Il crudo di ricciola è una delizia del palato. Accompagnato da insalata di fragole, mango disidratato, germogli e condimento allo yogurt sorprende per l’azzardo degli accostamenti, azzeccati comunque in una giornata post pioggia e piena di sole frizzante d’aria. Sembra tutto così semplice e facile, in realtà è tutto così controllato e curato che anche una virgola stonerebbe. Pier, che in vita sua ha pure suonato il contrabbasso, gesticola per  spiegare il confine tra tradizione e interpretazione, la sua. Non serve più di tanto, parla la cucina. La creatività va da sola quando accanto a una insalata russa lo chef serve una crema di piselli con spuma di patata all’olio di oliva e un centrifugato di carota, da bere con la cannuccia. Già visto con il centrifugato di piselli di Adrià?  Bene, quanti arrosti abbiamo dovuto sopportare?

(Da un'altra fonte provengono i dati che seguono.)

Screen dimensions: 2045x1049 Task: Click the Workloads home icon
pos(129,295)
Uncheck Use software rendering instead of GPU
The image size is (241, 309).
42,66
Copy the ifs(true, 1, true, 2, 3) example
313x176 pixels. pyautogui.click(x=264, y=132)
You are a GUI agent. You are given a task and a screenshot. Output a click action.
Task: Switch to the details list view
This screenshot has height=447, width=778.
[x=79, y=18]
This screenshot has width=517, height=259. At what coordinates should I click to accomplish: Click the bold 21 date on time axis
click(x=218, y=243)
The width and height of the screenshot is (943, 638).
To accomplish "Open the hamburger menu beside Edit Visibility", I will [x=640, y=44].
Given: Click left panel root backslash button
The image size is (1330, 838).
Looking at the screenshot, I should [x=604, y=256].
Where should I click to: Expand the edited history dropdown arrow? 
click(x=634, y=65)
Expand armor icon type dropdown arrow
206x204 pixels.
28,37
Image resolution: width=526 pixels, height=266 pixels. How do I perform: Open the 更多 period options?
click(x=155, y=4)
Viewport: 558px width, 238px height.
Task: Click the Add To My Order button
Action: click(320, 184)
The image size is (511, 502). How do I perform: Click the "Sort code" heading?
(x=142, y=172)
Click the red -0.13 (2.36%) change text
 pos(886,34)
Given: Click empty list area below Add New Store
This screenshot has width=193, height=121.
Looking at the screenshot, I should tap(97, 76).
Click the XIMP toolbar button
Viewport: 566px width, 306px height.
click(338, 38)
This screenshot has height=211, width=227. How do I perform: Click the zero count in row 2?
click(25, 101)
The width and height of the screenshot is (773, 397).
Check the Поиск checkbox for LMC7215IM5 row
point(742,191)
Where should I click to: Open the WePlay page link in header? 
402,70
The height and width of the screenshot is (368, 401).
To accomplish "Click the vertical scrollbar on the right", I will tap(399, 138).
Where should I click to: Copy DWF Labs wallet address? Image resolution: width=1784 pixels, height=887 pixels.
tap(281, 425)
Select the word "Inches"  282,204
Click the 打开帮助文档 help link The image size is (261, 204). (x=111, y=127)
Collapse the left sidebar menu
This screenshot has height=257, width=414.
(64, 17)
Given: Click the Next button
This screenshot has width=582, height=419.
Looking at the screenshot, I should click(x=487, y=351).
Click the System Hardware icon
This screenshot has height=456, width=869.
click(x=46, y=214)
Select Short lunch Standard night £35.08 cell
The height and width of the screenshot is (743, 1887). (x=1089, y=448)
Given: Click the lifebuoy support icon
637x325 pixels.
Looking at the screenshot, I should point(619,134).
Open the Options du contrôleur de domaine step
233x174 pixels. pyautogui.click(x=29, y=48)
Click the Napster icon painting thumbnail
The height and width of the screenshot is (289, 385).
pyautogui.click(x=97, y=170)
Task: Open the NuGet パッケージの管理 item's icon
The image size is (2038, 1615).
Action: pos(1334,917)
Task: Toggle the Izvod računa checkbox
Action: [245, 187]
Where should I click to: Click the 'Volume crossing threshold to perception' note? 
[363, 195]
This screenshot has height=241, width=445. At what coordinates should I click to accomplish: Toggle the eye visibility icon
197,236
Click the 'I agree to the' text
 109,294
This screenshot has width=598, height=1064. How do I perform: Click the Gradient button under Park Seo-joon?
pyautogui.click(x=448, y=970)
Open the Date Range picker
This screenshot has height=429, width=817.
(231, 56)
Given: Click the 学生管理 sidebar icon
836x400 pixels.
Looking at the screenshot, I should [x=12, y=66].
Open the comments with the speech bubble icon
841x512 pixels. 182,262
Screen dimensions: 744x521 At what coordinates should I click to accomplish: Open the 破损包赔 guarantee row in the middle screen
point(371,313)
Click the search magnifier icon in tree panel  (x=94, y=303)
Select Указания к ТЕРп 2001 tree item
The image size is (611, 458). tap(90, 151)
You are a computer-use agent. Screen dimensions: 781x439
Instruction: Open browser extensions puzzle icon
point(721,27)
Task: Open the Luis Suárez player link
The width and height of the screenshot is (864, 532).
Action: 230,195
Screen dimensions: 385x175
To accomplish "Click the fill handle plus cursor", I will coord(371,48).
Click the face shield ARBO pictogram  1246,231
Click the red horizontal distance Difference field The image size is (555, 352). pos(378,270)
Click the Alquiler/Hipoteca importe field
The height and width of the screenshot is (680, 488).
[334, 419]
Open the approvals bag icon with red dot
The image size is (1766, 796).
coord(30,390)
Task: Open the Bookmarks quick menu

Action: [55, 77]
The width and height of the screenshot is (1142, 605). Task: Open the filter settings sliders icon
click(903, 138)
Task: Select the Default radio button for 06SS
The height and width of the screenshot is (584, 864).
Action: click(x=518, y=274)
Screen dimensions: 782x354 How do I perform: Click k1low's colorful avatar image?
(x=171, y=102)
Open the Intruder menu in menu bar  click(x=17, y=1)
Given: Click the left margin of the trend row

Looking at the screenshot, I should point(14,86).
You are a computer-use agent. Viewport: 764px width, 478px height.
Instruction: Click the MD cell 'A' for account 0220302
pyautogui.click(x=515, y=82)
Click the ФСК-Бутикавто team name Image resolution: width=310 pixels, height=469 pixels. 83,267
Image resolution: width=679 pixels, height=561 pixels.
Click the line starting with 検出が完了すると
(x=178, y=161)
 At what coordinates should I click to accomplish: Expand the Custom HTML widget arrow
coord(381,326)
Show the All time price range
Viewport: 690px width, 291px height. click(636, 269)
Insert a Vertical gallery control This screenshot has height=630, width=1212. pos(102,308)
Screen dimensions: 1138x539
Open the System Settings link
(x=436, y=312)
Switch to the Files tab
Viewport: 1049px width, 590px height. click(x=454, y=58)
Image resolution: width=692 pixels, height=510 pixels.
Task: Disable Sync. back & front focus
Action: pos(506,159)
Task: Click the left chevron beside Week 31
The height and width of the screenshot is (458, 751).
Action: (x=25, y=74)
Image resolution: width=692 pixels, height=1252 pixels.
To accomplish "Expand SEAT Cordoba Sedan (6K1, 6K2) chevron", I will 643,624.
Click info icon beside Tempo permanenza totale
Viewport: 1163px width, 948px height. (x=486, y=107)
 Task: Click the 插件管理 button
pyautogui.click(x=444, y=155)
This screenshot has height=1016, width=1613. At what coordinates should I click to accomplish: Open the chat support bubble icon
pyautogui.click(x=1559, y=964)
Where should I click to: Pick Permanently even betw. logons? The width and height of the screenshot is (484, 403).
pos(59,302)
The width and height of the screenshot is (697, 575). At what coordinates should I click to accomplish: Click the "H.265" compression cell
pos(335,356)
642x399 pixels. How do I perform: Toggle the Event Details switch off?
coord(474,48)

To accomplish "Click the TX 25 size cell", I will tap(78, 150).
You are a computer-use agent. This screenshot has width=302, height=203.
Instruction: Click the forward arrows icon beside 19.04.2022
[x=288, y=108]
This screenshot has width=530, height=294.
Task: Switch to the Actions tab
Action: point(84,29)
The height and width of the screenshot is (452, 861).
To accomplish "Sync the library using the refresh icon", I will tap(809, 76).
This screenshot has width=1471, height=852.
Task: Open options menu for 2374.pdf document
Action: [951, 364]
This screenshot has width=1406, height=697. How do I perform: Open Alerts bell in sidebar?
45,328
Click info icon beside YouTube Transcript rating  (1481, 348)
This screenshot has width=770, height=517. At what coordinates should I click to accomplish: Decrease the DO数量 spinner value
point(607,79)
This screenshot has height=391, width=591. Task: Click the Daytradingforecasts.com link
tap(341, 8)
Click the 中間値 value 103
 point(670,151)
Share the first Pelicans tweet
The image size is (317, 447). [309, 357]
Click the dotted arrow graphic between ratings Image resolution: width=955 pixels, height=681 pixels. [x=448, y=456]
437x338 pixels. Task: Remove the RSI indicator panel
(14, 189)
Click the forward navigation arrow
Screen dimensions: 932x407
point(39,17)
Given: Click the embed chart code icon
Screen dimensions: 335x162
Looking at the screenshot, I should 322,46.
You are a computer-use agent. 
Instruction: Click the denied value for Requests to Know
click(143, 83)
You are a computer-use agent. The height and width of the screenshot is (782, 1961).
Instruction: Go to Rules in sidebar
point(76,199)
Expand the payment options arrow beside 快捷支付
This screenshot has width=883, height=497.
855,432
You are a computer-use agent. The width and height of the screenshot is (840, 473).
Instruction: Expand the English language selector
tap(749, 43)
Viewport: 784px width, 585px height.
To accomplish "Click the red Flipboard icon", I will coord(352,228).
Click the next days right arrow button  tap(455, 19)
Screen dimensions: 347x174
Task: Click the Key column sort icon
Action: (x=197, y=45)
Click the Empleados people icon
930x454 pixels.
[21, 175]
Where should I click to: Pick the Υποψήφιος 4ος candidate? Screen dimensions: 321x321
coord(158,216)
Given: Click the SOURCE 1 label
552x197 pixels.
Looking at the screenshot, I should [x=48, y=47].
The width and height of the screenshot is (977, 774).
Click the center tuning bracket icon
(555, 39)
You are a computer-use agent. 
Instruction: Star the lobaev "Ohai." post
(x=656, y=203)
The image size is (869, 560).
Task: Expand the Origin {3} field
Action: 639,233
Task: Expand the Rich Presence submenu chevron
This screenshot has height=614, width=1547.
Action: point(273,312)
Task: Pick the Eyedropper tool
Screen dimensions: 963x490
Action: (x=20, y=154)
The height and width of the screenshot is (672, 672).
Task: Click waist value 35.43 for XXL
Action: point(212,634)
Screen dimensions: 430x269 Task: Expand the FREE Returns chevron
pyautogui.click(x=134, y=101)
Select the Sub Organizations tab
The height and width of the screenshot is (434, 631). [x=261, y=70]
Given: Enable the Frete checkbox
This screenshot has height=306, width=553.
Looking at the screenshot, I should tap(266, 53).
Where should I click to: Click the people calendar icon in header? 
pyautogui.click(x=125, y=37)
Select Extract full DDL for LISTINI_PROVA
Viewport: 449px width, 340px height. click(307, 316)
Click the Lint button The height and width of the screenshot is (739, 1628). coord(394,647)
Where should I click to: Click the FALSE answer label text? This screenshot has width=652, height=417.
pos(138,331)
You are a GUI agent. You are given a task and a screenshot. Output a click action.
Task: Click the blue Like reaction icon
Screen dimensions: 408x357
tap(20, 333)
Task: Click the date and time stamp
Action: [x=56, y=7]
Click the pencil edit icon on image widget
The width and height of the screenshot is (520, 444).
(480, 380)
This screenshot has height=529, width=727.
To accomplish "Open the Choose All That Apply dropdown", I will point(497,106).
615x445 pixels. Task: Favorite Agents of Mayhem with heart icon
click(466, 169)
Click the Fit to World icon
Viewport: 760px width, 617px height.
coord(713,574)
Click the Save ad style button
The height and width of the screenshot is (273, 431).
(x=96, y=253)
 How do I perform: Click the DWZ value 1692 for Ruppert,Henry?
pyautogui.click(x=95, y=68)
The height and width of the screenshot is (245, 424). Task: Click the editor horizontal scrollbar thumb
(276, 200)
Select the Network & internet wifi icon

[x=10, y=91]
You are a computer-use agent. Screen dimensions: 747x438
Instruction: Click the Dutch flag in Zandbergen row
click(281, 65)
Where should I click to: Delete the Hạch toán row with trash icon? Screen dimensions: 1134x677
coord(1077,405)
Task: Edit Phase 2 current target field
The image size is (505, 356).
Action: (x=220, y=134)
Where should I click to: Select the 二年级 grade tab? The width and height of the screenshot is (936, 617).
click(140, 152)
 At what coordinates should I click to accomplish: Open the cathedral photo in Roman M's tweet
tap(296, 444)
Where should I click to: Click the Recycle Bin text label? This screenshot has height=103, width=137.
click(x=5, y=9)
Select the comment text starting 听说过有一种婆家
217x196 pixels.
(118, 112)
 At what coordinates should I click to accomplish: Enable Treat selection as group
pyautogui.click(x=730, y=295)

Bussetti ha capito che in cucina bisogna sgobbare, qui ai confini con la Langa astigiana è più difficile che altrove. La sostanza appaga l’occhio, ma anche lo stomaco. I primi piatti sono una sfilata di leccornie: dagli agnolotti fatti con pasta al cacao, ripieno di carni bianche (coniglio, pollo), origano fresco, scorza di arancio e mozzarella di bufala, agli spaghetti con punte di asparagi, maggiorana e bottarga, in un bel contrasto di sapori e sapidità. Piccolo premio ai tortelli. Piccolo capolavoro culinario: sono stati serviti ripieni di robiola con menta, nocciola tonda gentile di Langa, succo di piselli crudi e olio di zenzero.
Sono contrario al dolce nel menu , ma primo goloso al termine della colazione se lo presentano come si deve. E se il gioco è così simpatico come ha saputo fare questo chef-artista, appassionato lettore di un caro amico comune, scrittore, Martin Hocke e delle sue saghe con gufi, allocchi e barbagianni protagonisti. La consueta panna cotta che diventa costruzione nel piatto in due versioni: semifreddo con gelatina di amaretto e toffee al caffè e gelatina allo stesso. Bella anche la costruzione cromatica e negli scatti fotografici di Susannah Bosanquet. Come per l’insalata di fragole con succo al profumo di lime, gelato allo zenzero e schiuma al Campari. Una nuvola di dolcezza. Come l’ambiente che accoglie il gourmet e davvero lo fa sentire a proprio agio.